Malta

 

 

Ein weiteres mal auf Malta angekommen. Diesem felsig kargen, vom Mittelmeer umtosten Eiland.

Diesmal hatte ich den relativ weiten Flug allein zu Urlaubszwecken unternommen. Ich wollte mich ausruhen und nahm mir auch etwas mehr Zeit, um mir die abgelegeneren Landschaften in Ruhe anzusehen.

Das zu diesem Zweck geliehene Auto roch noch beinahe nagelneu.

Falls die Straße es zulässt, fährt man auf Malta allgemein links. Außerhalb der Ortschaften, auf den schmalen Landstraßen, wird rigoros die Fahrbahnmitte bevorzugt. Das heißt, der entgegenkommende, eingeborene Verkehrsteilnehmer, bleibt bis zum letzten Moment in der Mitte und reißt erst im letzten Augenblick das Lenkrad herum, um nach links auszuweichen. Für einen rechts geprägten Kontinentaleuropäer, eine nicht ganz ungefährliche, zumindest eine sehr ungewöhnliche Reaktion.

*

Auf den steinigen Hügeln, in Gegenden, die es ob der ungewohnten Kargheit zu erkunden lohnt, stieß ich auf lauter kleinere Hügel, oder besser gesagt, waren es aufgeschichtete Steinhaufen, auf deren höchstem Punkt, jeweils ein kleines Kreuz aufragte. Aus rostigem Metall und etwa so hoch wie eine kleine Fleischgabel.
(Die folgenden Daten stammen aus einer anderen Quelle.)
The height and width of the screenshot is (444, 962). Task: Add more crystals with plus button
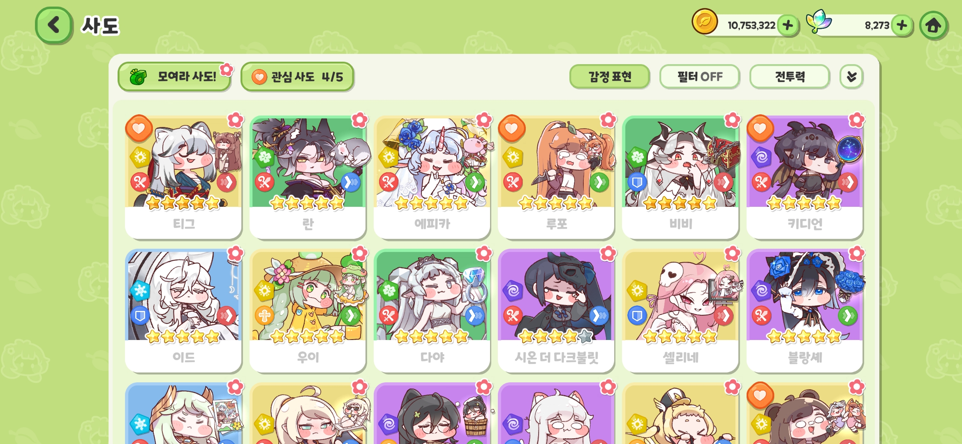pyautogui.click(x=902, y=25)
Beim ersten Kreuz vermutete ich, ein Kind habe hier sein geliebtes Haustier begraben. Oder ein Hirte, seinen treuen Hütehund. Dann entdeckte ich noch einen, nein, noch zwei weitere vermeintliche Gräber.

Sehr ungewöhnlich, da sich weit und breit keine menschliche Ansiedlung befand.
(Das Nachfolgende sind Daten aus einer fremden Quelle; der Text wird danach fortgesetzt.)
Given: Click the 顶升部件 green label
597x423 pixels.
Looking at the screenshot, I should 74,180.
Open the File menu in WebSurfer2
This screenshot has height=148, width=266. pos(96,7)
Ich sah mich nochmals gründlich um. Keine Häuser, oder auch nur Ställe waren zu entdecken.

Nur immer noch mehr Grabstätten sprangen mir, so nach und nach, förmlich ins Gesichtsfeld. Ein sehr abgelegener Tierfriedhof, dachte ich. Steven Kings "Friedhof der Kuscheltiere" drängte sich in meine Gedanken.

Dann sah ich es: ein Vögelchen landete wie selbstverständlich auf einem der kleinen Kreuze. Dann noch eins auf einem weiteren und noch eins, etwas entfernter.

'Landeplätze für die weit reisenden Zugvögel!', schoss es mir durch den Kopf - welch eine wundervolle Idee. Nach tausenden von Kilometern, endlich ein Platz zum verschnaufen. Ein eisernes Malteser Kreuz.

*


So ähnlich erging es mir hier auf Malta ja gerade in diesem Urlaub auch. Endlich ein Platz, um ein wenig ausruhen.

Von Menschenhand errichtete Rastmöglichkeiten für erschöpfte Vögel.
Ich schmunzelte und war irgendwie gerührt.

Ich sah ganze Schulklassen vor meinem inneren Auge. Ja, alljährlich wiederkehrende Schulausflüge und fleißige Kinderhände, die liebevoll diese Rastmöglichkeiten in die Landschaft setzten.

Na ja, wohl doch eine etwas übertriebene Naturschutzidee, zweifelte ich einen kurzen Moment später. Irgendwie war mir gedanklich wohl der Malteser Rettungsdienst dazwischen gekommenen.

Aber zumindest ein schönes Gedankenbild. Auch für den Tourismus.

Ich fragte mich weiter, wer wohl diese Zeit und Arbeit investierte, damit die Zugvögel ein solch komfortabler Landeplatz erwartet.

*

Es knallte. Ich zuckte zusammen. Dann nochmal. Schüsse. Kurz hintereinander. Jäger!

Ich konnte zwar keine sehen und sie kamen auch nicht aus ihrem Versteck und die Vögel waren nun ebenfalls verschwunden. Aufgeflogen oder von Schrotkugeln erlegt.

"Was für ein Aufwand, für ein paar Gramm Singvogelfleisch," dachte ich auf dem Rückweg. Ich war ziemlich sauer.

Nicht nur, dass ich hätte getroffen werden können, wohl auch, weil ich mir, in meiner sonnigen Urlaubsstimmung recht ausufernde, naive Gedanken dazu geleistet hatte.

Bis zur Unterkunft musste ich dann zu allem Überfluss höllisch aufpassen, nicht auch noch selbst, zwei dieser waghalsigen Ausweichmanöver zum Opfer zu fallen.

Ich fand, vermutlich unbewusst, Malta seitdem nicht mehr gar so anziehend. Ich bin jedenfalls, aus irgendwelchen Gründen, nicht wieder dort gelandet.